A positive environment exists for building trust between the opposing parties involved in discussions for a political solution to the Yemen conflict, despite the absence of one of the delegations in Geneva and insecurity on the ground, UN Special Envoy Martin Griffiths said on Saturday.
Acknowledging the “elephant in the room” - the fact that the Ansarullah-Houthi delegation was not present in the Swiss city for the consultations - the UN negotiator insisted it was not a “fundamental blockage” to his work.
“The important aspect of these last three days is that we’ve started consultations,” he said, before adding that the “environment for discussions is fairly positive. Despite what’s happening on the ground and despite the fact that we did not of course get the opportunity to receive the Ansarullah delegation.”
Both the people of Yemen and the “remarkably united” international community wanted him to succeed, Mr Griffiths insisted, adding that he intended to meet Houthi representatives in Muscat, Oman, and in Sana’a, the capital of Yemen, which they control.
“We will have similar consultations with Ansarullah,” he explained. “Because one of the advantages of consultations is, that you don’t actually need to be in the same room, you don’t actually need to be in the same city. It’s more convenient – it’s what we planned, I don’t want to underplay that – but we will go, and we will discuss with them the fruits of the discussions we’ve had here. So we will be going to Muscat and Sana’a to take up the issues that we will have discussed here. This is what I mean by, ‘We have begun.’”
He insisted on the Houthi delegation’s willingness to engage in the UN-organized political process.
“I think it’s important to note that Ansarullah also wanted to be here, and they’re disappointed not to be here,” he said. “It’s important to make that point very clear. We have had extensive discussions with their representatives in Sana’a and in Muscat this past week and I have no doubt about that, whatever you may think. And they’re very keen to take this process forward, and so is the international community, who are remarkably united.”

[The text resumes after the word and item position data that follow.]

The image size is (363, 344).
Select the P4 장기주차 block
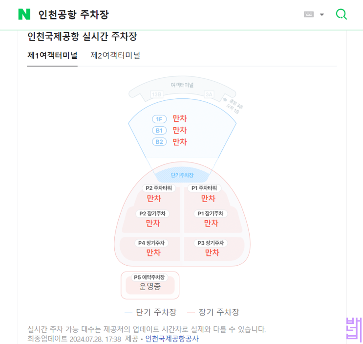(x=153, y=248)
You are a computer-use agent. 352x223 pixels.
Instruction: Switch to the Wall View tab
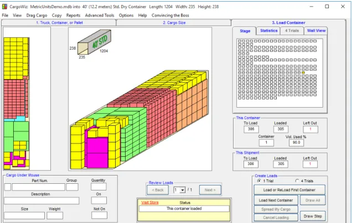(x=316, y=31)
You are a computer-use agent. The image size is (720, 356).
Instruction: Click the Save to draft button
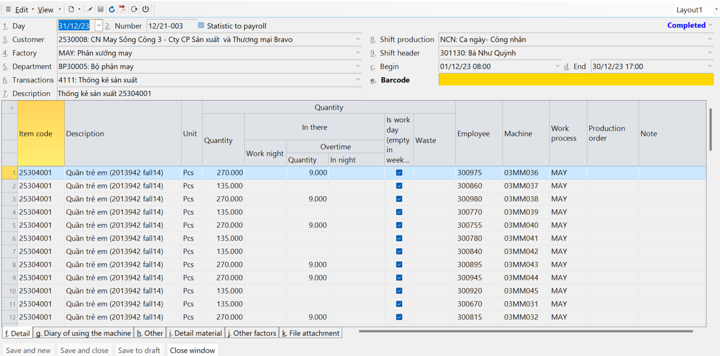[x=139, y=350]
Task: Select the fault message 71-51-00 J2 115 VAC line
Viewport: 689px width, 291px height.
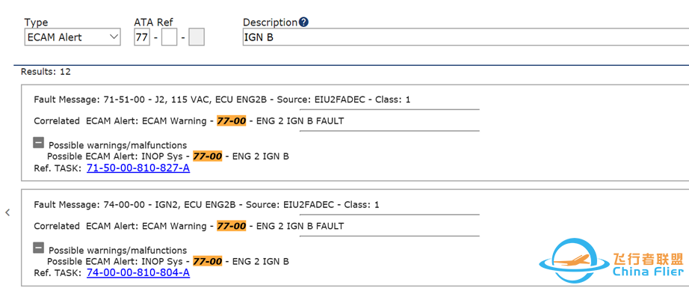Action: (x=222, y=99)
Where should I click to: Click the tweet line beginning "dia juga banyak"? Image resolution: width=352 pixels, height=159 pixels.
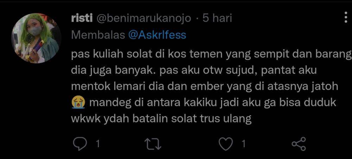[x=194, y=71]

During three days of “very fruitful” discussions with the Government of Yemen Mr Griffiths underscored the progress made on so-called confidence-building measures: the release of prisoners, the reopening of Sana’a airport, economic issues “of extreme importance” and a humanitarian access in areas “where it is possible” and pauses in clashes to allow the vaccination of children to proceed.
Noting the importance of his parallel discussions with women’s representatives in Yemen as well as those participating in the Geneva consultations, the Special Envoy insisted on the importance of remembering the grave humanitarian situation in the war-torn country.
“There are two roads to peace,” he said. “There’s the high road, which is a description of the ‘track one’ negotiations between the official parties to a conflict, who of course have the fundamental responsibility of resolving it, of achieving an agreement which will resolve the conflicts, not the war. And then there’s a low road to peace, which is about local arrangements to stabilize areas, to allow humanitarian access, to build confidence between the parties, to get prisoners out, detainees out and so-forth. And frankly, for 90 per cent of the population, that’s the road that counts.”
Speaking to journalists, the UN negotiator added that he was also keen not to let “too many days and weeks” before fresh meetings resumed.
“If I didn’t think, if the Secretary-General didn’t think that there was a real desire for peace, firstly, and secondly that there is a real solution - a political solution to this war - then we wouldn’t be wasting your time,” he said.